*Exercise input*
****************************************

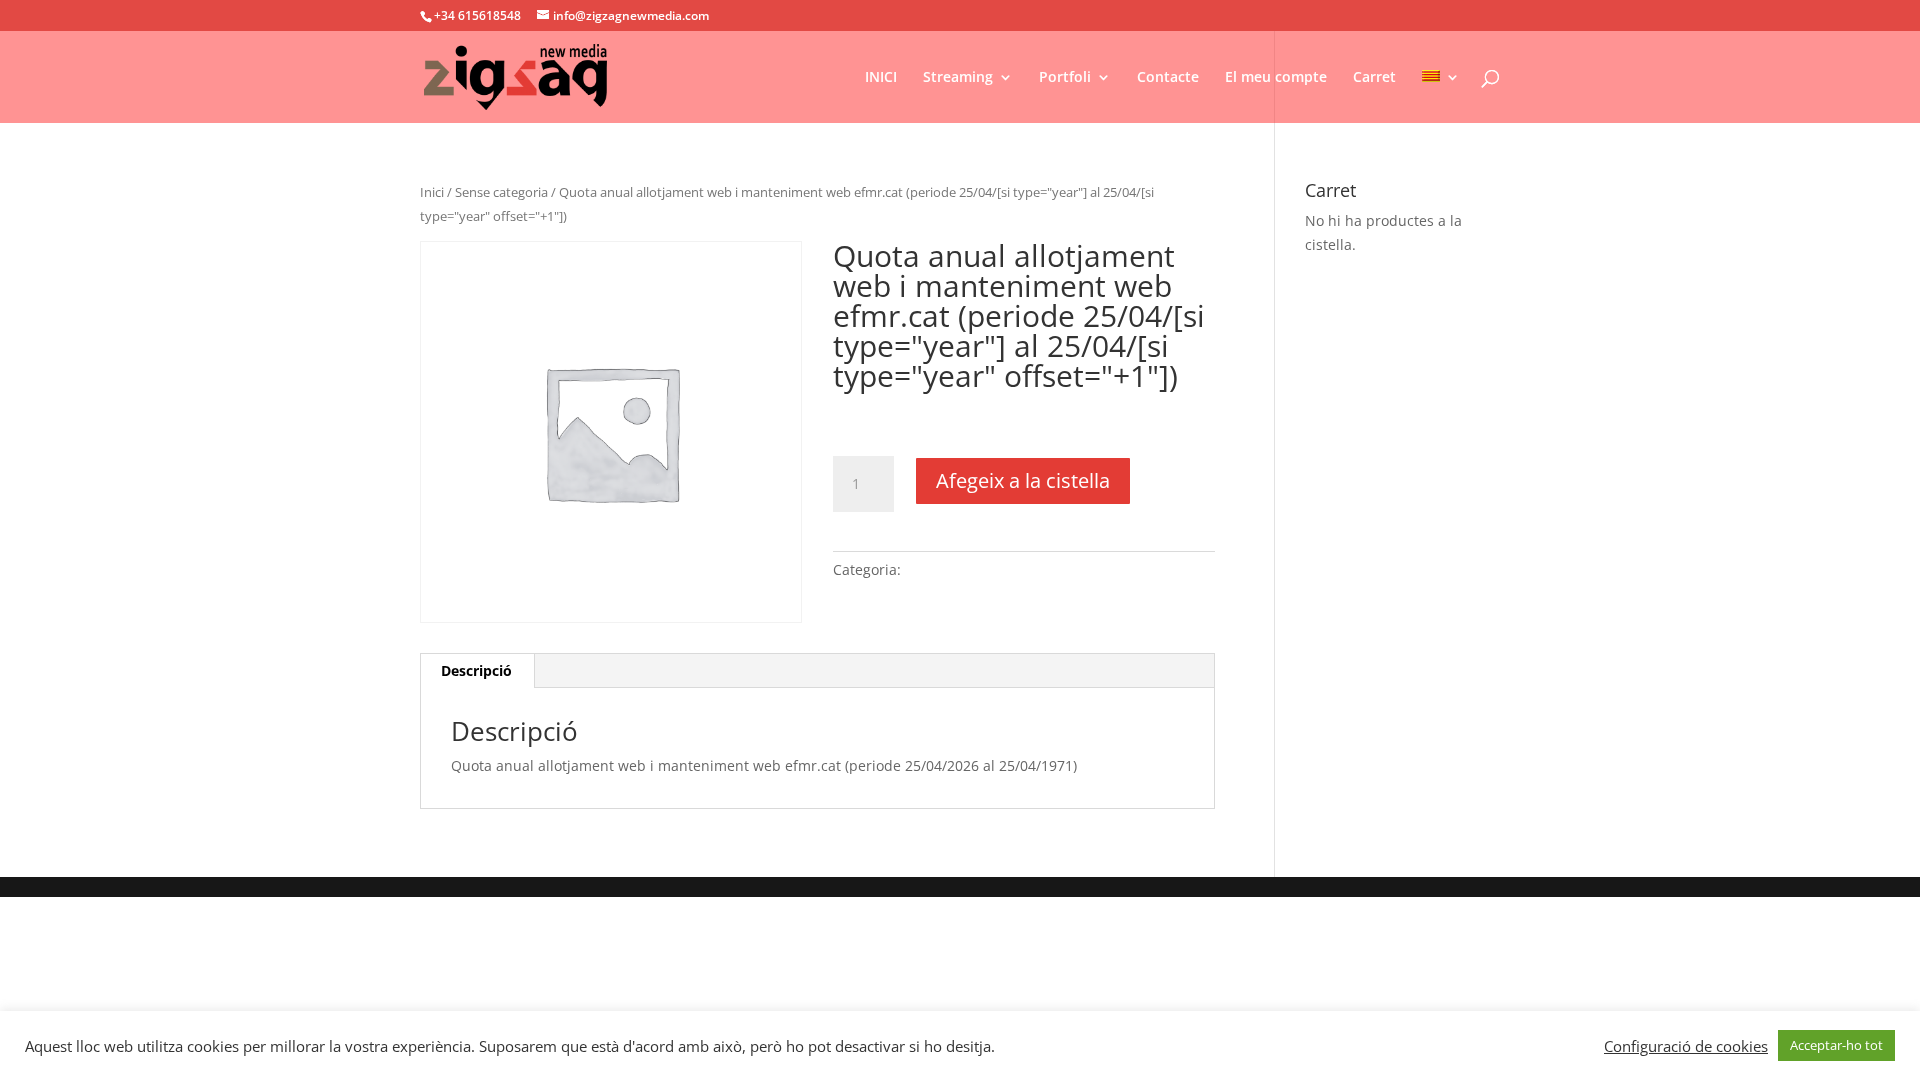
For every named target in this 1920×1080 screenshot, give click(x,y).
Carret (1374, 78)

****************************************

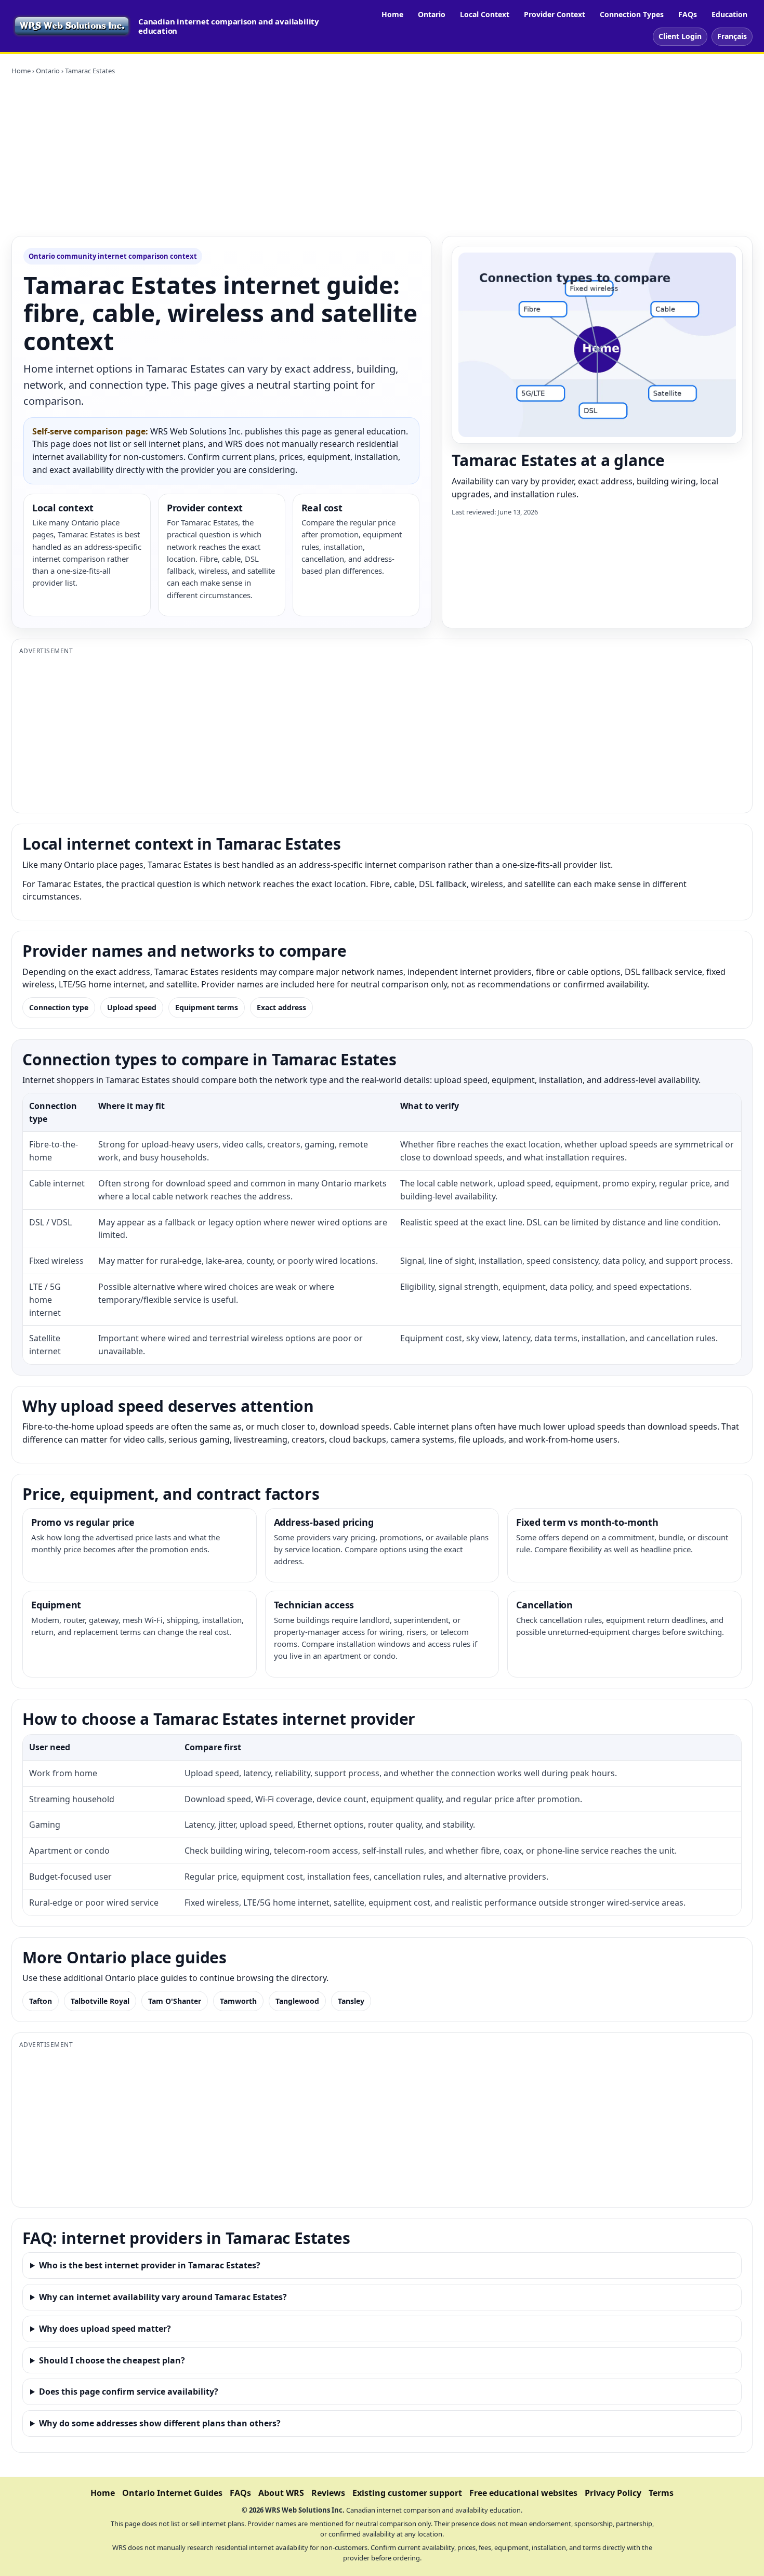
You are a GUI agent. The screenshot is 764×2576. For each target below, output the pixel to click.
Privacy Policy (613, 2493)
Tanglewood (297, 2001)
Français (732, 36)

****************************************

*Aim of the task*
Out of the entries above, write out only the lines between the line holding "For every named" and the line holding "Carret (1374, 78)", inclusive, each exactly as given.

*Task solution*
For every named target in this 1920×1080 screenshot, give click(x,y).
Carret (1374, 78)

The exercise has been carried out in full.